Love or hate technology advancement, you can’t deny that in a relatively short space of time, your options as a business have progressed significantly. And information security is no exception to that. At this moment in time, there are a multitude of ready-to-use offerings out there, making high quality solutions available at a scale and price suitable for any business. You might even call it a “Golden Age” of security. The downside? Your legacy infrastructure.
As a new business, you would effectively have a blank slate and could take full advantage of a cloud-first strategy, getting all the latest security tools built into your infrastructure for free and without any of the hassles of the on-premise legacy that other companies have to deal with. But, as a more established business, how can you tap into the benefits of modern-day information security tools and balance that out with the systems you already have in place?
Well, a key win here is that these newer cloud-based introductions allow you to start streamlining your setup with a relatively low investment of resources. You have the ability to implement collaboration tools, anonymous login detection and secure filing structures instantly. So, while there may still be a lot of work to do to move your legacy systems into a more agile setup, you can start modernising and benefit from the efficiencies and compliance gains at a different level, as all that work goes on at its own pace behind the scenes.
Start by understanding the basics you need to get right here and hone your cloud footprint from the beginning. I recommend you focus on the follow three points to set you on the right path:
1) Make sure you have visibility and understanding of the cloud services you are currently using or planning to use. Create an inventory and keep the infrastructure simple
2) Build on that by ensuring you know which data you have stored in which cloud service. The greater your knowledge of your information landscape, the less likely you are to be taken by surprise
3) Create an authentication strategy for your infrastructure and stick to it. If a cloud provider can’t meet those authentication requirements, then they’re not the right supplier for you
These steps might seem simple, but they are absolutely essential in keeping your business-critical data secure.

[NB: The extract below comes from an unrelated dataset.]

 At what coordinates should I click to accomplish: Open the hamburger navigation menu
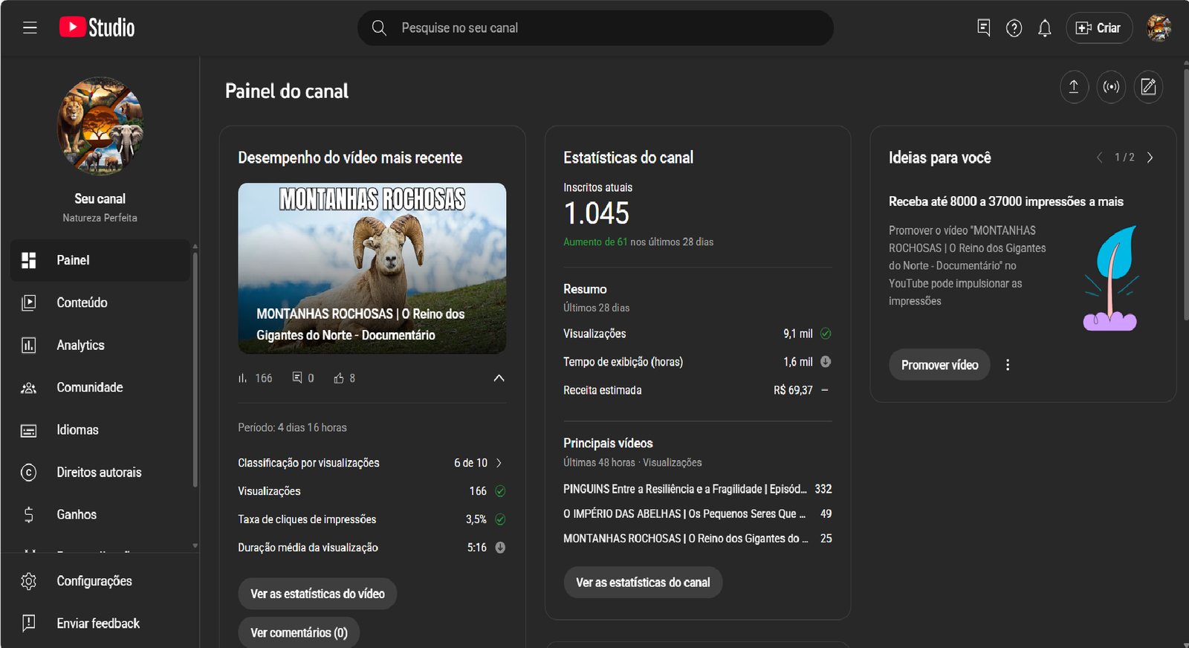(30, 28)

You should also remember that you and your team are your biggest security asset. It’s the way you approach information security within your business that determines how effective it will be. So, just because new technology is based in the cloud, doesn’t mean that it’s inherently secure. Having full visibility of where and how your information is stored is still critical. Having multi-factor authentication is still critical. Authenticating in a clear, seamless manner against a central authentication database is still critical. Training your employees on good security protocol is still critical and having a clear plan in place of what to do when you have a breach is still critical.
Focus on the basics, hone your cloud footprint and you give yourself the best chance of keeping your business secure.